企業年金の種類は大きく分けて3つです。1つ目は確定給付企業年金です。この制度は、原則として事業主が掛け金を負担し、従業員がその掛け金を管理したり運用したりすることはありません。従業員が年金を受け取る際には、一時金での受け取り、あるいは終身年金、5年以上の期間にわたって受け取る年金形式、保証期間つき年金形式など、さまざまな受け取り方があります。

2つ目は、厚生年金基金です。厚生年金基金は企業が従業員に老後の給付を約束する制度です。しかし、運用難や積立不足という問題が発生し、現在では解散や他制度へ移行が進んでいます。

3つ目の企業年金は確定拠出年金です。掛け金は、全額企業が負担する場合、企業と従業員が両者で負担する場合、従業員のみが負担する場合など、企業によってその形態は異なります。いずれにしろ、掛け金は従業員自らが運用し、自分自身で年金を作っていくイメージです。

* 問題の要件: 本文によると、厚生年金基金の解散や他制度への移行が進んでいるのはなぜですか。1〜3文で説明してください。

* 保存済みエントリ:
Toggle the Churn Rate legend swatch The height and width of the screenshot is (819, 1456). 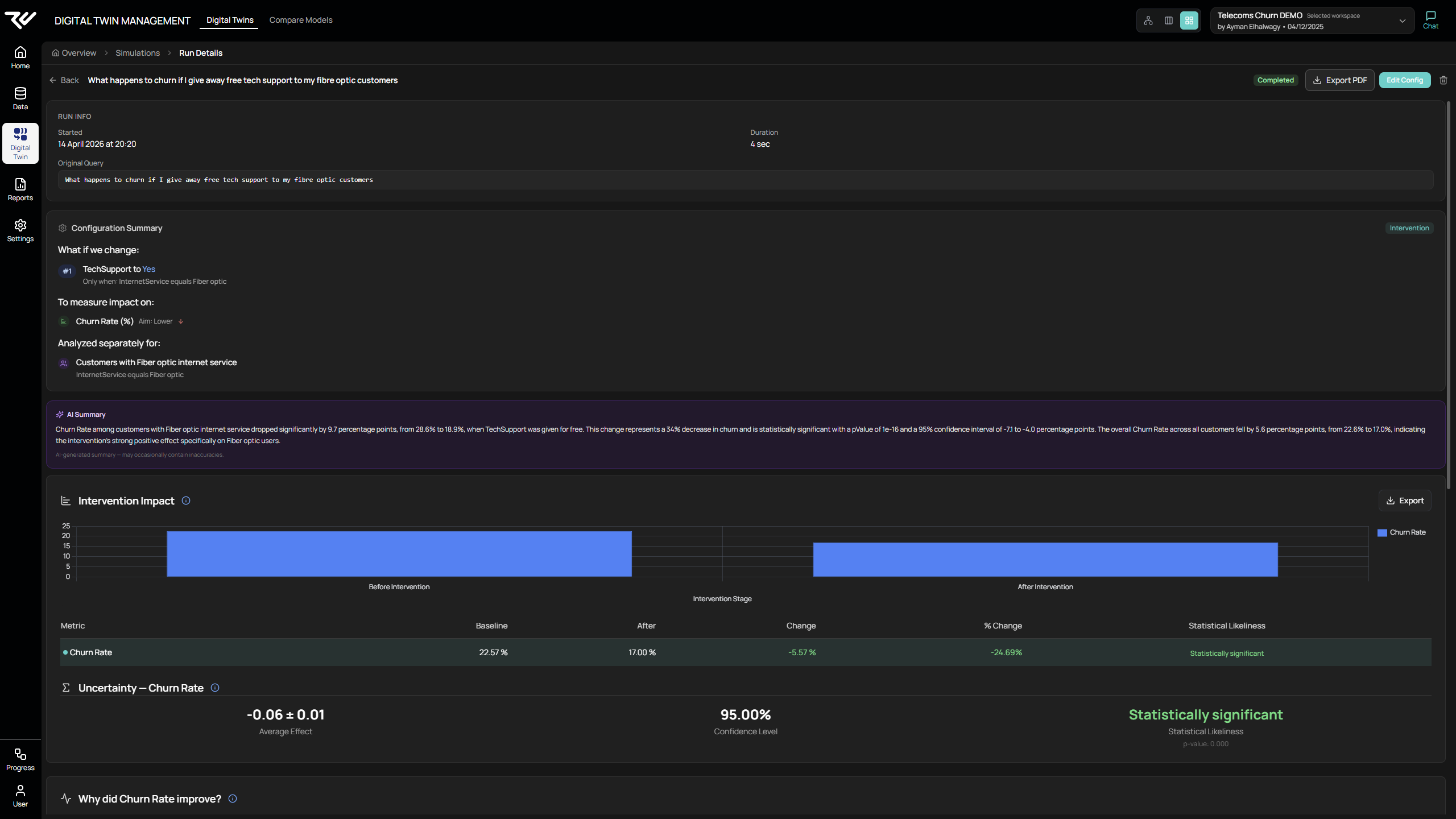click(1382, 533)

---

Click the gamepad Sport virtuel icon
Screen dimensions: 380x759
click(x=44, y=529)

==

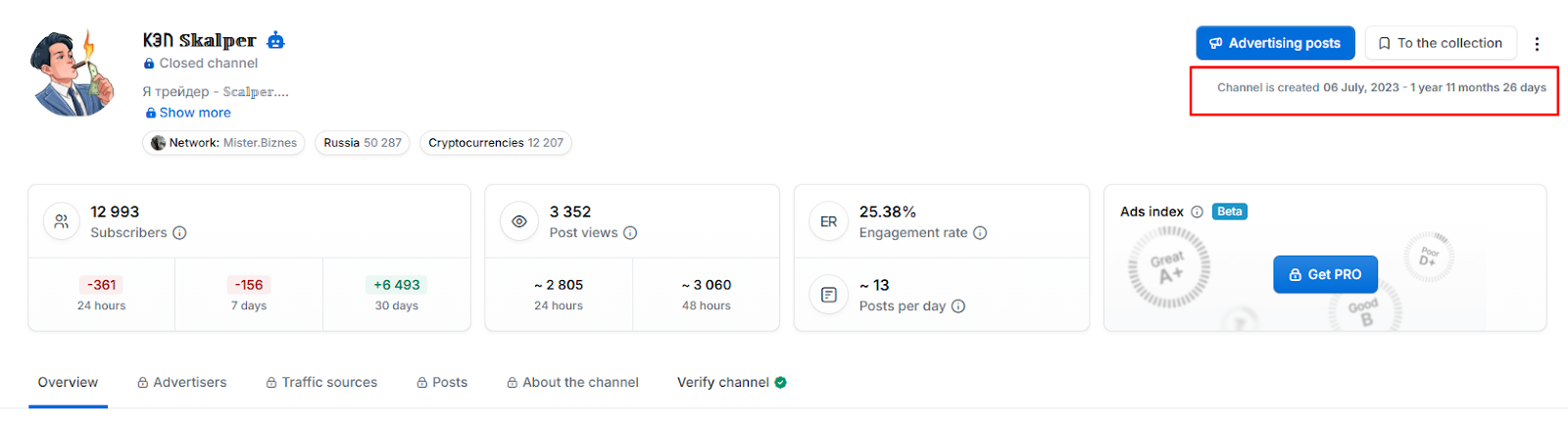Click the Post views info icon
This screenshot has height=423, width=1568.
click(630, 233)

* 解答例: 運用難や積立不足という問題が発生したためです。厚生年金基金は企業が従業員に老後の給付を約束する制度ですが、これらの問題により、現在では解散や他制度への移行が進んでいます。